PostGIS Odyssey Part 1

For a current (unreleased) project, I was starting to wander into the crazy world of maps. I started out with a very simple model of zip codes represented as points, but I had reached the limits of that approach being effective. I needed polygon data that gave a "truer" representation of what it means to be a zip code.

U.S. Census Data

My online search led me to the U.S. Census web site, where there is a bewildering array of available data, but with a little perseverence, I found this page: http://www2.census.gov/geo/tiger/TIGER2010/ZCTA5/2010/. This page has zip files with state-by-state ZCTA shape files. As I discovered, ZCTA is not the same as Zip Code data. The short version is this: There are more zip codes than ZCTAs, and ZCTAs (defined by the U.S. Census) are really an approximation of zip codes (defined by the U.S. Post Office). As a concrete example, the ZCTA file for Georgia has 735 zip code records compared to 960 actual zip codes.

Geography Project

I decided to stick with the individual state files after some memory-related mishaps trying to work directly with the overall U.S. data file. There are 57 files in all with a compressed size of 527.9 MB. That is not a trivial amount of data. Rather than burden my project directly with all of this information, I decided to create an application that would allow me to experiment with this data before deciding the best way to integrate it into my actual project.

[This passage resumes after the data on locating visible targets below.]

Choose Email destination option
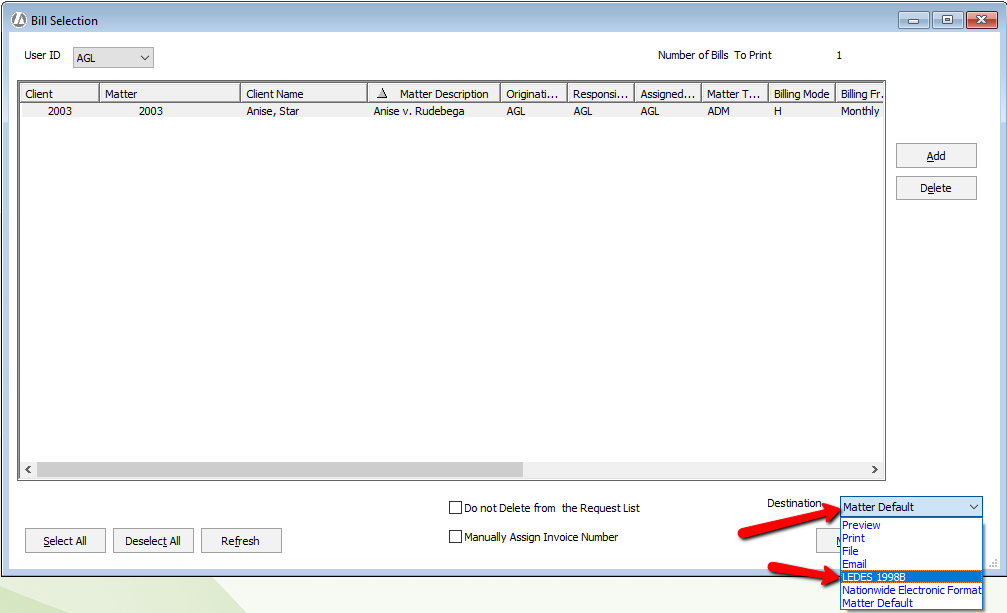The height and width of the screenshot is (613, 1007). pyautogui.click(x=854, y=564)
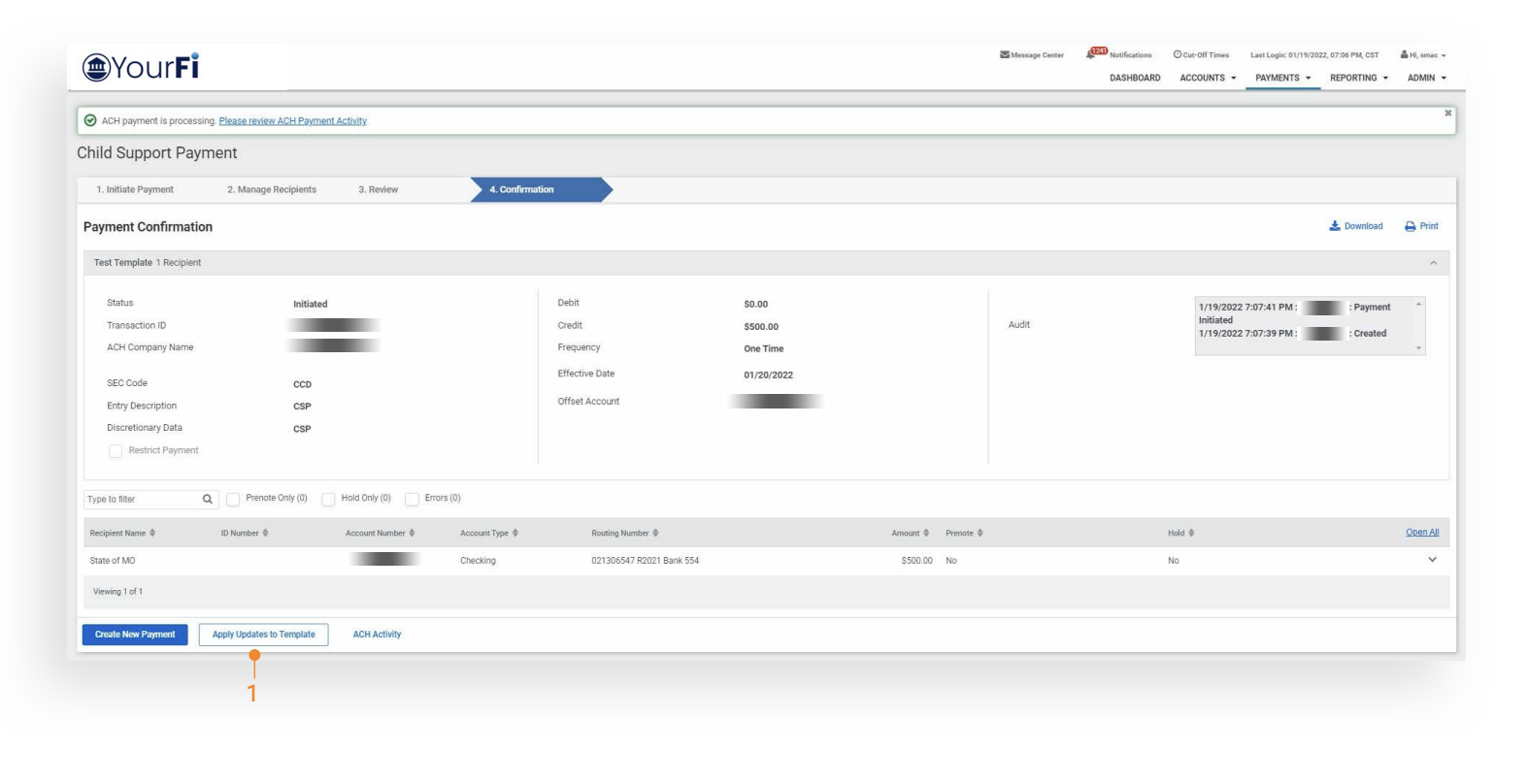Open the Message Center envelope icon

pos(1004,55)

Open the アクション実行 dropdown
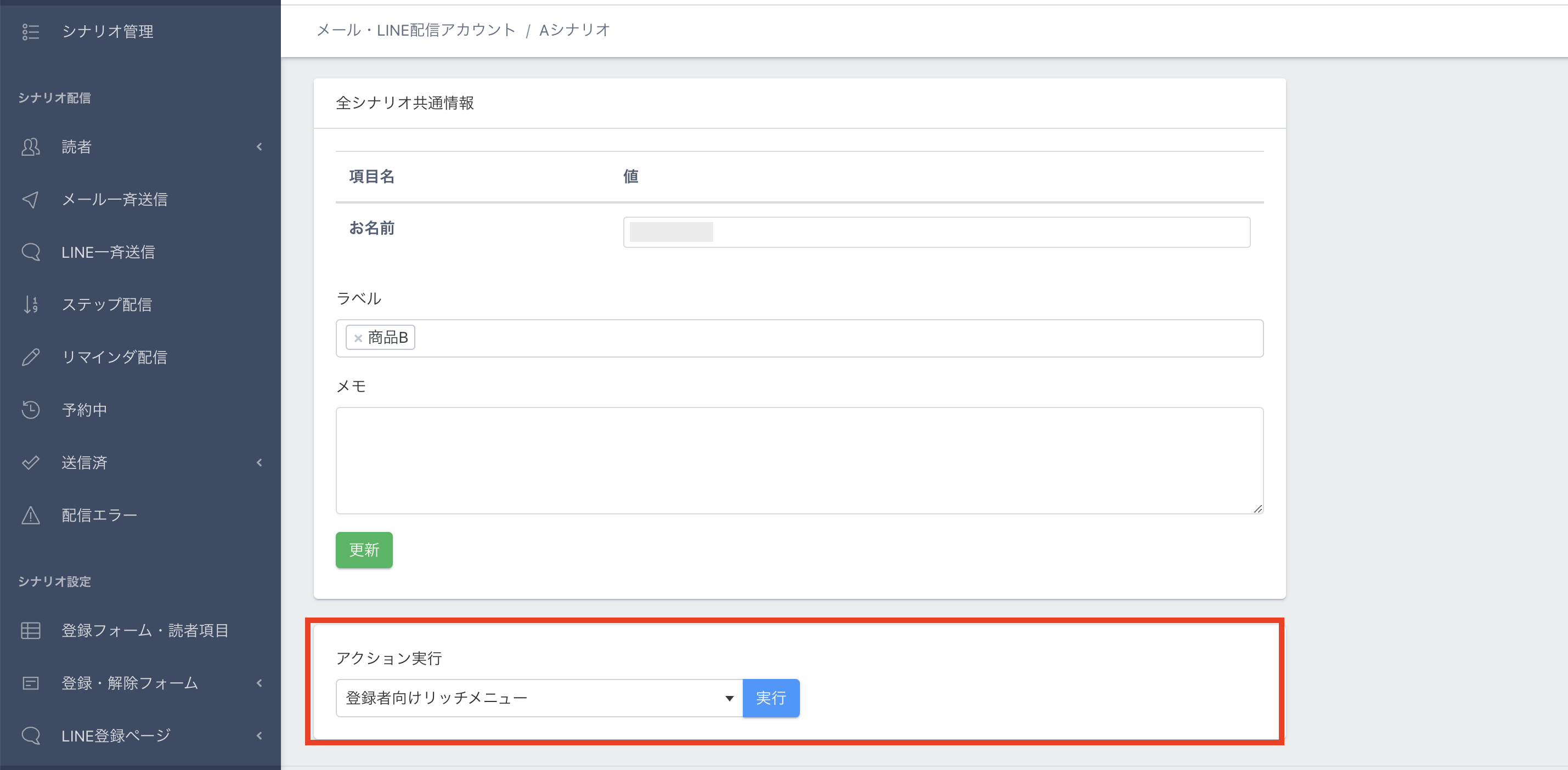coord(539,698)
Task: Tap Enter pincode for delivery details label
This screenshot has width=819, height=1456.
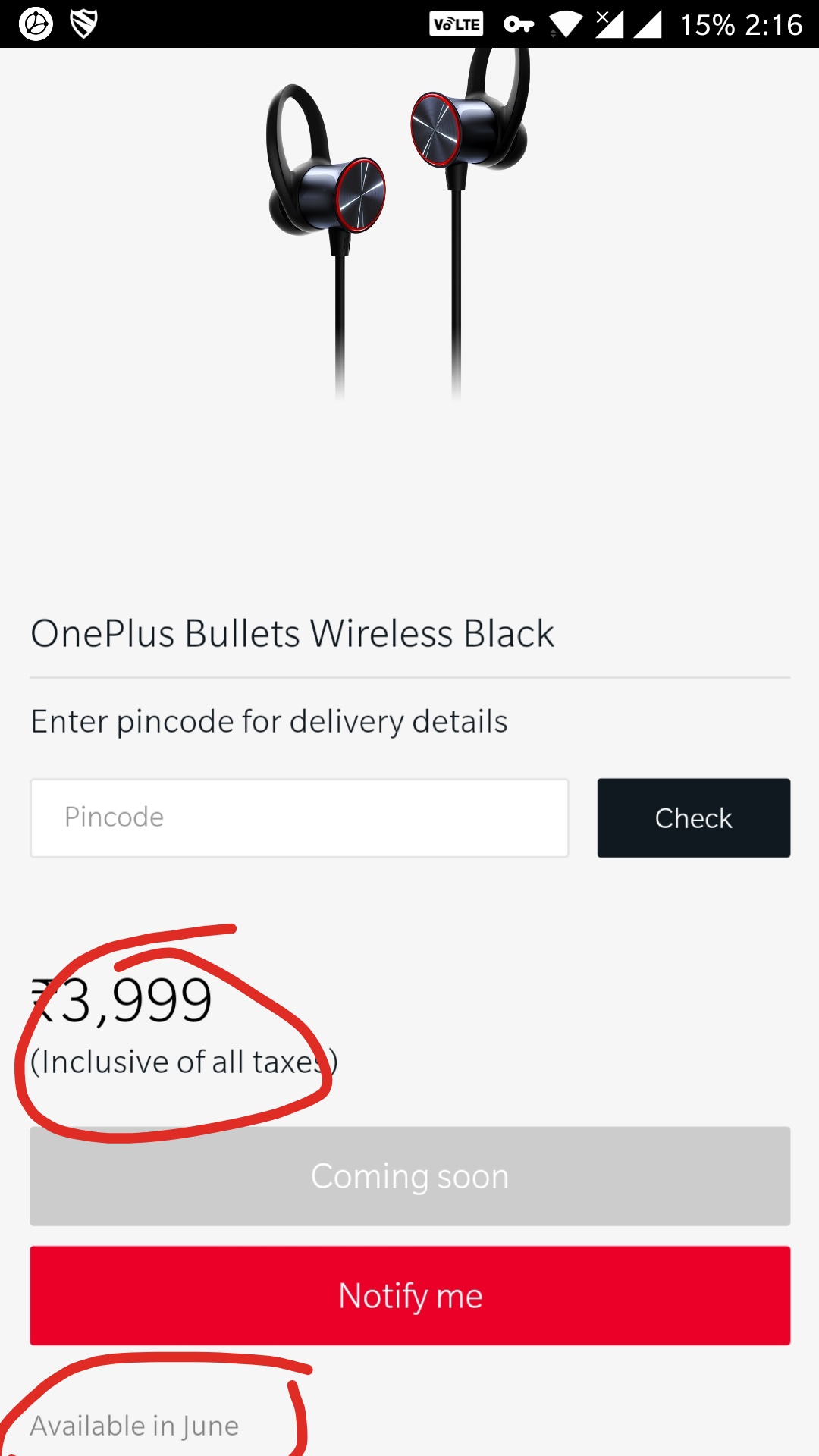Action: [x=269, y=721]
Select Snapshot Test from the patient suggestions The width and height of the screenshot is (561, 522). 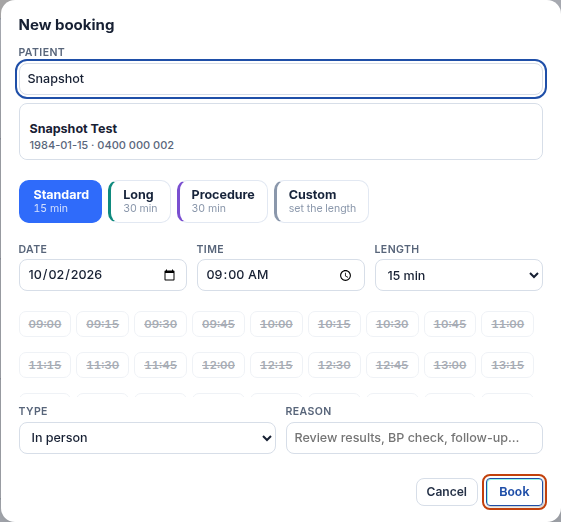pos(281,132)
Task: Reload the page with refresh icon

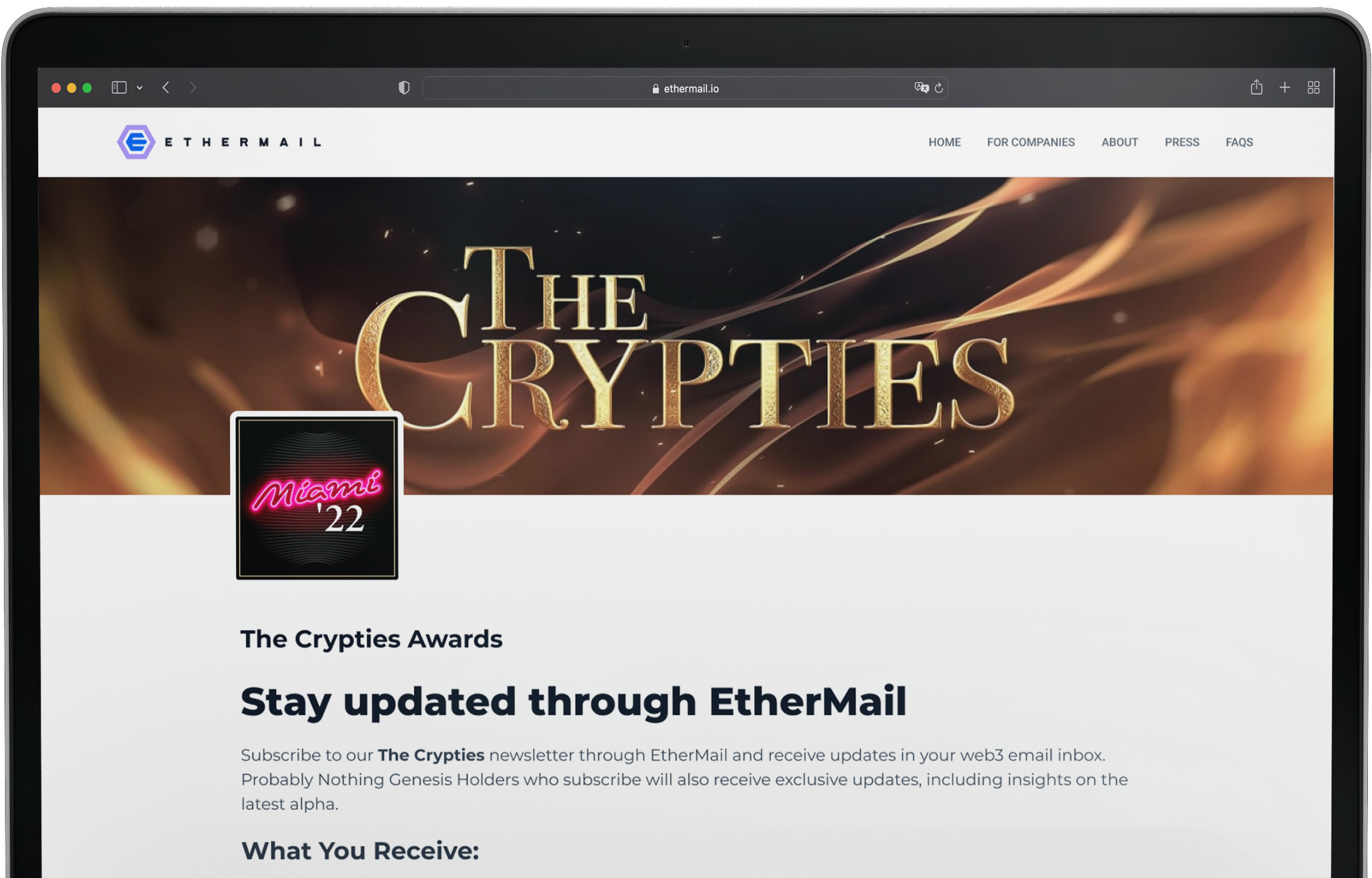Action: point(939,88)

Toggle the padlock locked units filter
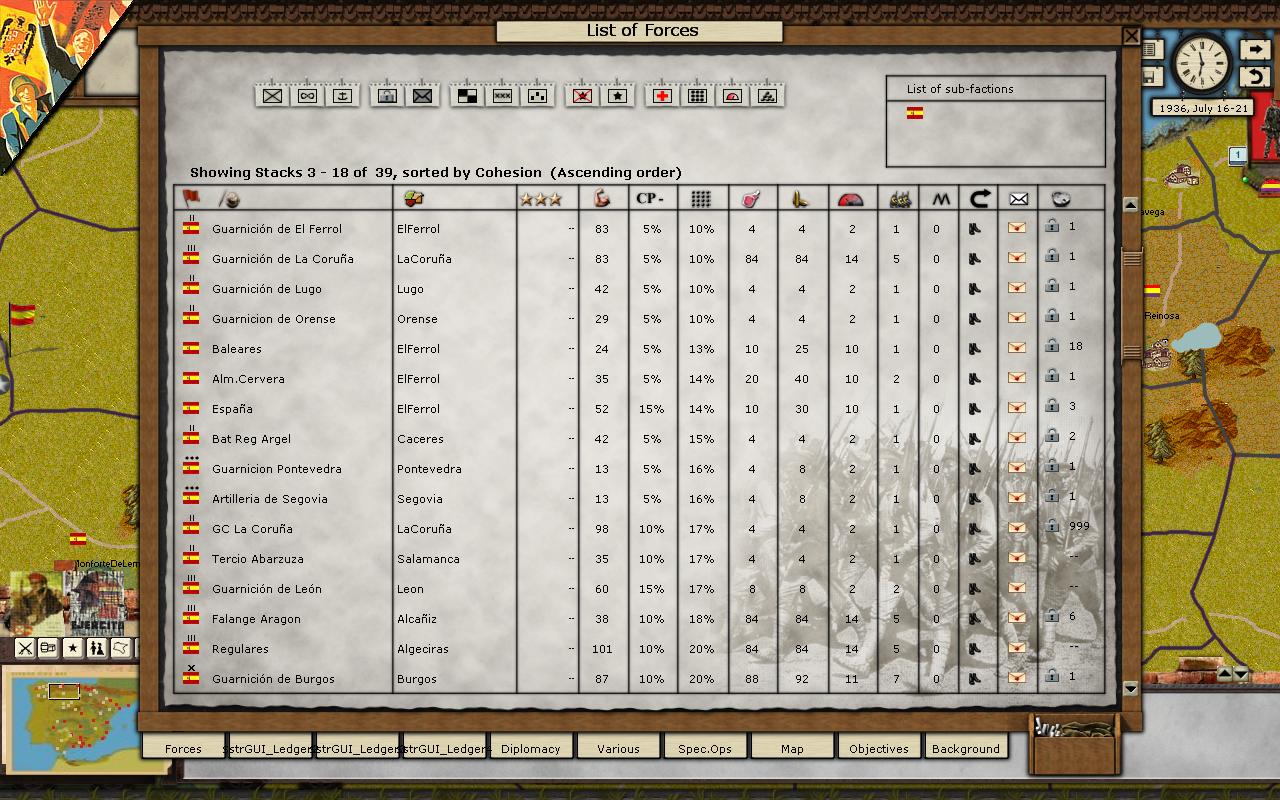tap(387, 95)
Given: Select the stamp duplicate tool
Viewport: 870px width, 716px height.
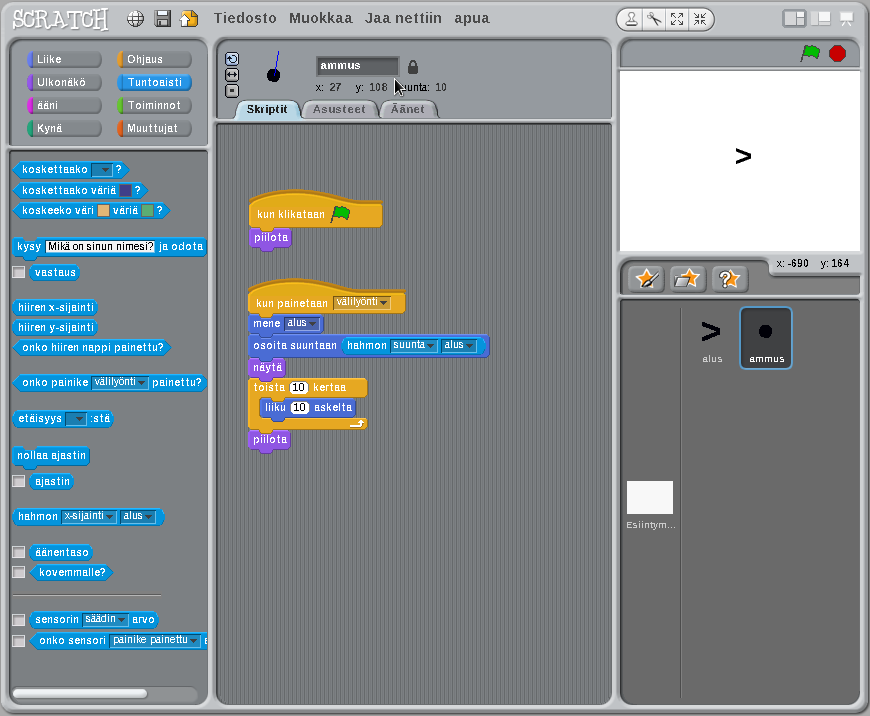Looking at the screenshot, I should tap(631, 19).
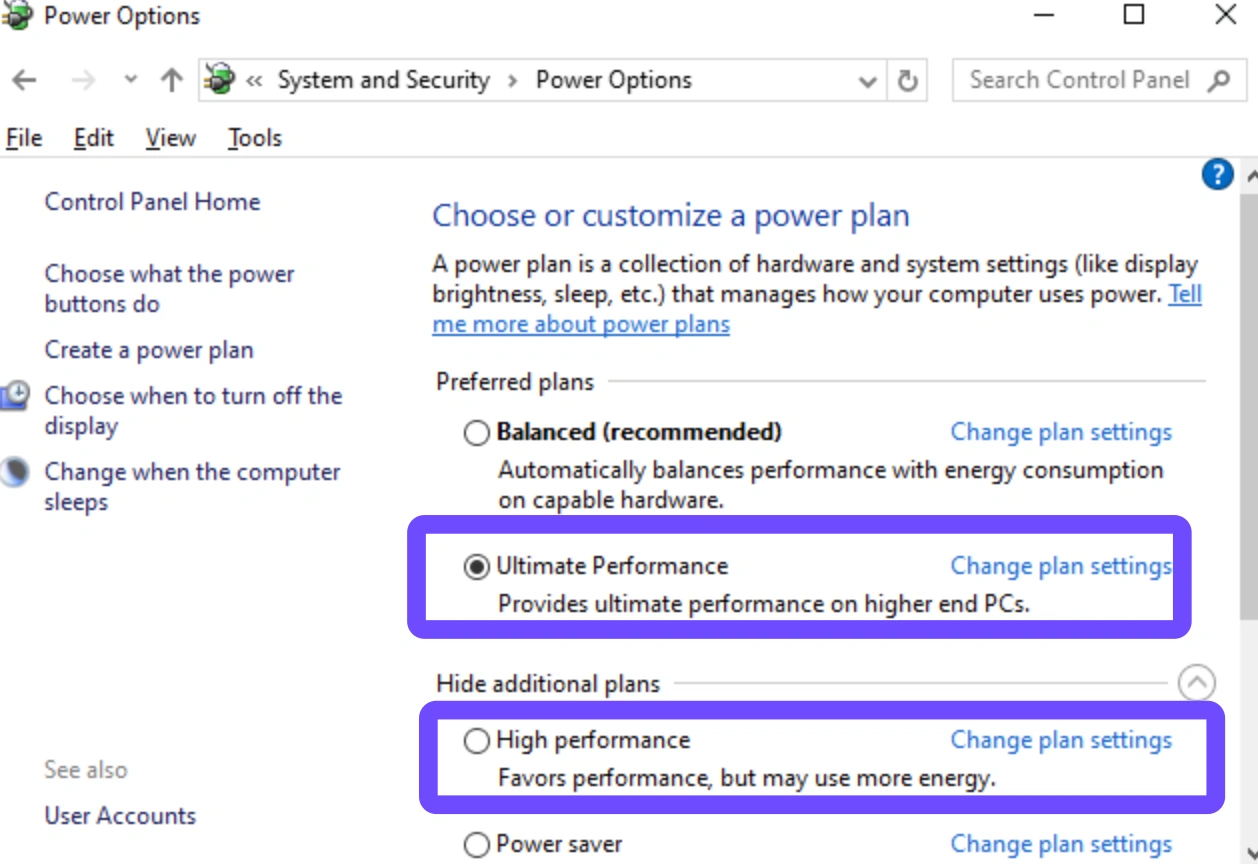Screen dimensions: 1258x864
Task: Click the display timer icon in the sidebar
Action: coord(15,395)

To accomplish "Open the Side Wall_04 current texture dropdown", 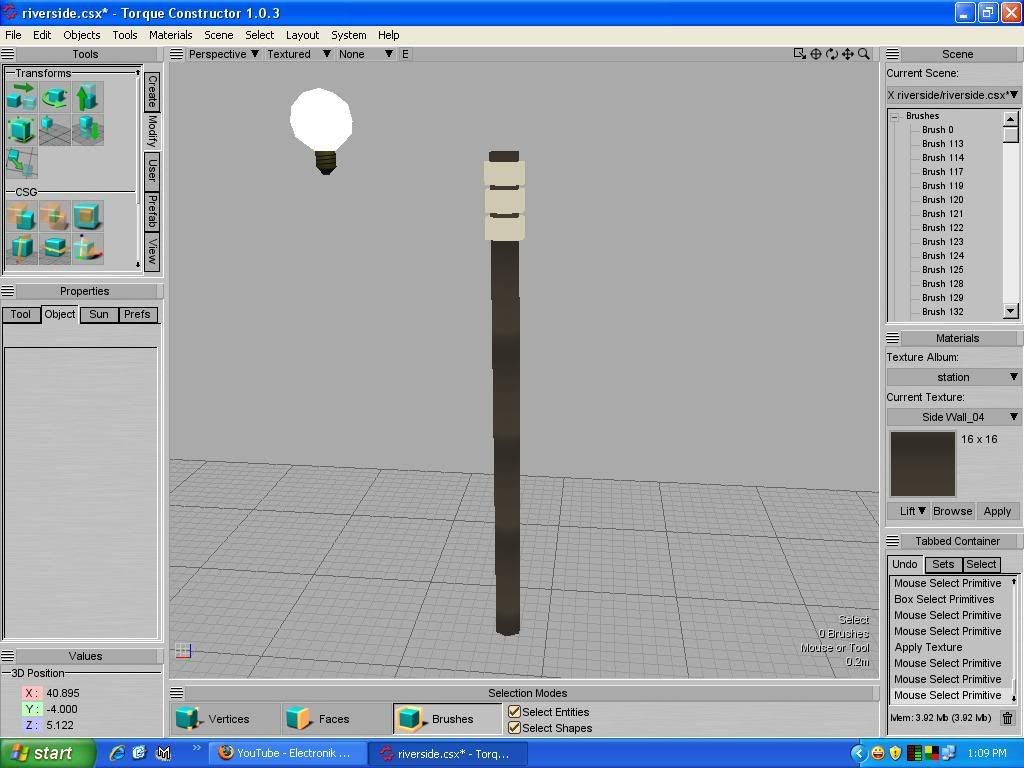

Each zip file (e.g., tl_2010_01_zcta510.zip) consists of several files:

  • tl_2010_01_zcta510.dbf
  • tl_2010_01_zcta510.prj
  • tl_2010_01_zcta510.shp
  • tl_2010_01_zcta510.shp.xml
  • tl_2010_01_zcta510.shx

Together, these files define the geometry of ZCTAs in Alabama. Now, my interest is in creating PostGIS representations of this data. Because we live in a Unix world, I was not surprised to discover a handy command line tool called shp2pgsql. This tool converts a suite of shape files into PostGIS-ready records.

shp2pgsql -a -D -s 4269 /path/to/tl_2010_01_zcta510.shp zip_code > sql/data/alabama.sql

Key features of this statement:

  • -s (short for SRID, or spatial reference identifier) is the projection you want to use; census data is all based on 4269 (NAD 83, a 1983 datum appropriate for parts of North America)
  • -D causes the output to be in pg_dump format (it uses the COPY approach for much faster data loading than a series of INSERT statements)
  • zip_code is the name of the table to generate the SQL for (technically, it is the schema, so you might say "public.zip_code" to be more precise)
  • > precedes the name of the SQL file to be generated
  • -a means only append the data to the table (as opposed to -c where the script also creates the relevant table)

Creating the Database

psql template1 postgres
CREATE USER geographer CREATEDB PASSWORD 'magellan';
\q
createdb -U geographer --encoding UNICODE --template template0 geography
psql -q -U postgres -c "CREATE EXTENSION postgis;" -d geography
psql -q -U postgres -c "ALTER TABLE spatial_ref_sys OWNER TO geographer;" -d geography
psql -q -U geographer -f sql/schema.sql -d geography

Listing: schema.sql

CREATE TABLE zip_code (
    gid serial,
    statefp10 varchar(2),
    zcta5ce10 varchar(5),
    geoid10 varchar(7),
    classfp10 varchar(2),
    mtfcc10 varchar(5),
    funcstat10 varchar(1),
    aland10 float8,
    awater10 float8,
    intptlat10 varchar(11),
    intptlon10 varchar(12),
    partflg10 varchar(1),
    geom geometry(multipolygon,4269)
);
ALTER TABLE zip_code ADD PRIMARY KEY (gid);

I built a shell script to build the database, convert all the state shape files to SQL loaders, and then load the PostGIS SQL. When that was done, I had a database that was roughly 660 MB in size. That dwarfs the size of the rest of the data that will comprise my primary project. My next blog entry will explore what options I have for dealing with this potential problem.